■ **Reading passage**
Lately, I’m on a genealogy kick trying to suss out who I’m related to and how. It’s endlessly fascinating because it’s a puzzle but also a web. As you know, there are many offshoots of a family tree — aunts, uncles, cousins — who all have their own direct family lines. But what’s even more interesting is that we’re all related, literally.
If you go back far enough, you reach a date when family trees share not just one ancestor in common but every ancestor in common, which is called the genetic isopoint. In other words, the family trees of any two people on the earth now, no matter how distantly related they seem, trace back to the same set of individuals. Geneticist Adam Rutherford told Scientific American, “If you were alive at the genetic isopoint, then you are the ancestor of either everyone alive today or no one alive today.” The genetic isopoint occurred somewhere between 5300 and 2200 B.C., according to statistical calculations.

■ **Recorded information**
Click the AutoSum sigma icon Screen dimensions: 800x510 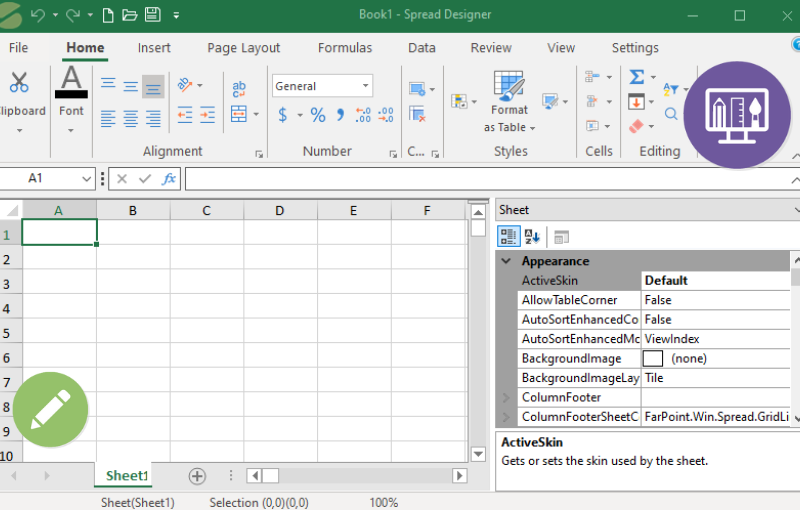pos(636,77)
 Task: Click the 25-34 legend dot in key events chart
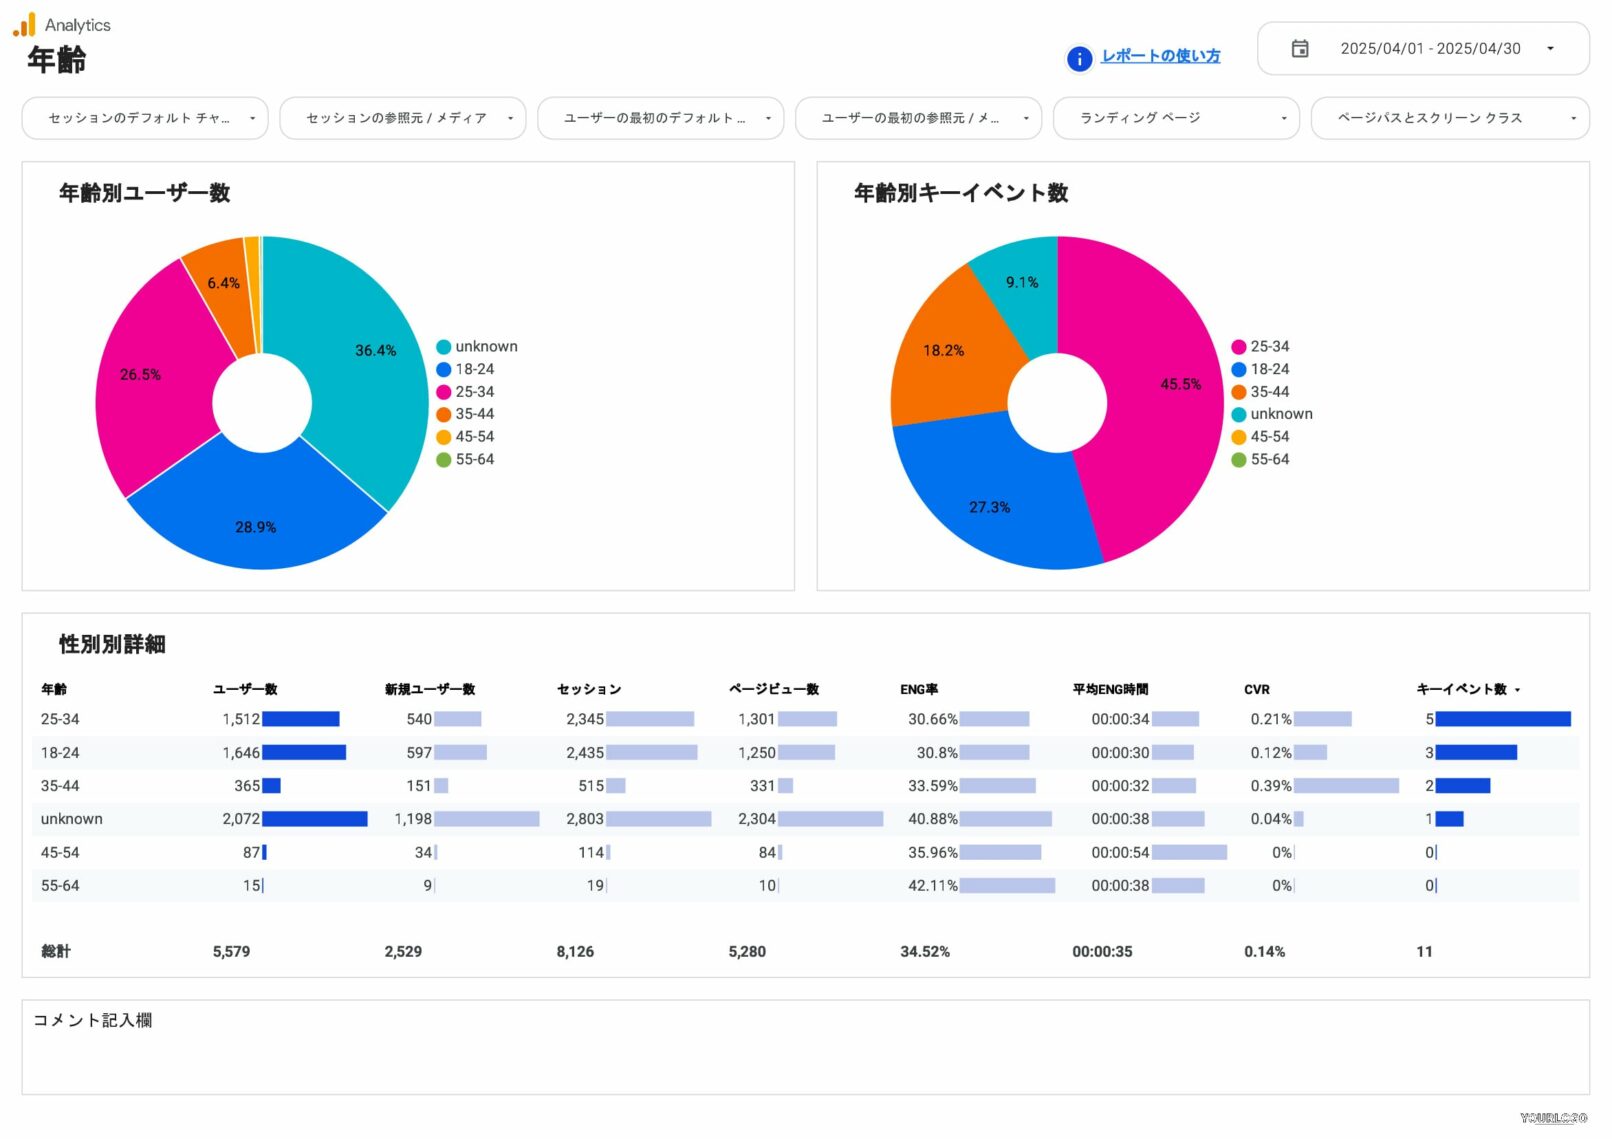tap(1238, 347)
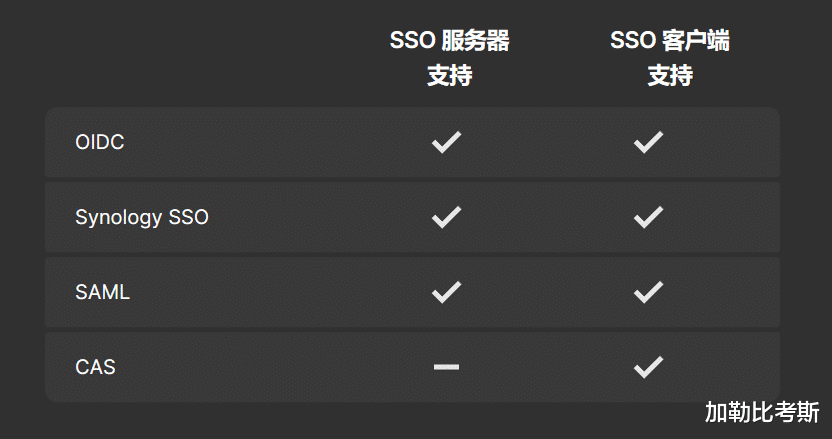
Task: Select the OIDC row label
Action: point(100,142)
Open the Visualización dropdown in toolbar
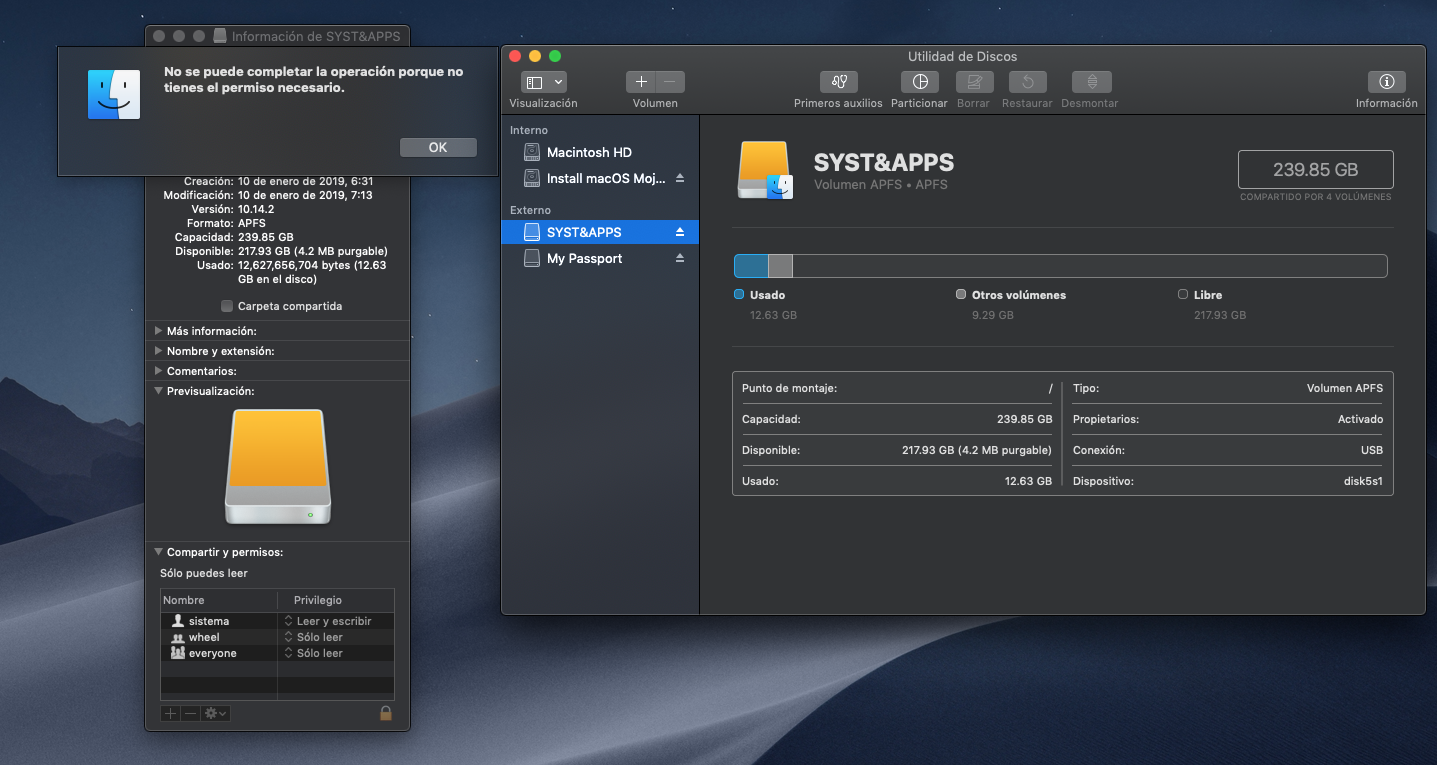 (543, 82)
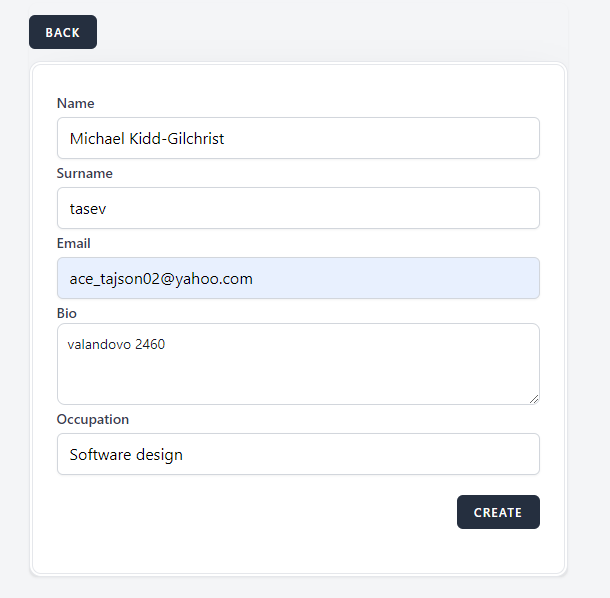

■ **Activity list**
1 > Answer these questions about the genealogy text:
(a) Which relatives are named as offshoots of a family tree?
(b) What is the name for the date when family trees share every ancestor in common?
(c) Between which years did that date occur, according to statistical calculations?
2 > Please rewrite the genealogy text starting at "If you go back" and ending at "to statistical calculations.", swapping "genetic isopoint" for "common-ancestor point".
The items come from a different source than the genealogy text.

■ **Per-task outputs**
1 >
(a) Aunts, uncles, and cousins.
(b) The genetic isopoint.
(c) Between 5300 and 2200 B.C.

2 >
If you go back far enough, you reach a date when family trees share not just one ancestor in common but every ancestor in common, which is called the common-ancestor point. In other words, the family trees of any two people on the earth now, no matter how distantly related they seem, trace back to the same set of individuals. Geneticist Adam Rutherford told Scientific American, “If you were alive at the common-ancestor point, then you are the ancestor of either everyone alive today or no one alive today.” The common-ancestor point occurred somewhere between 5300 and 2200 B.C., according to statistical calculations.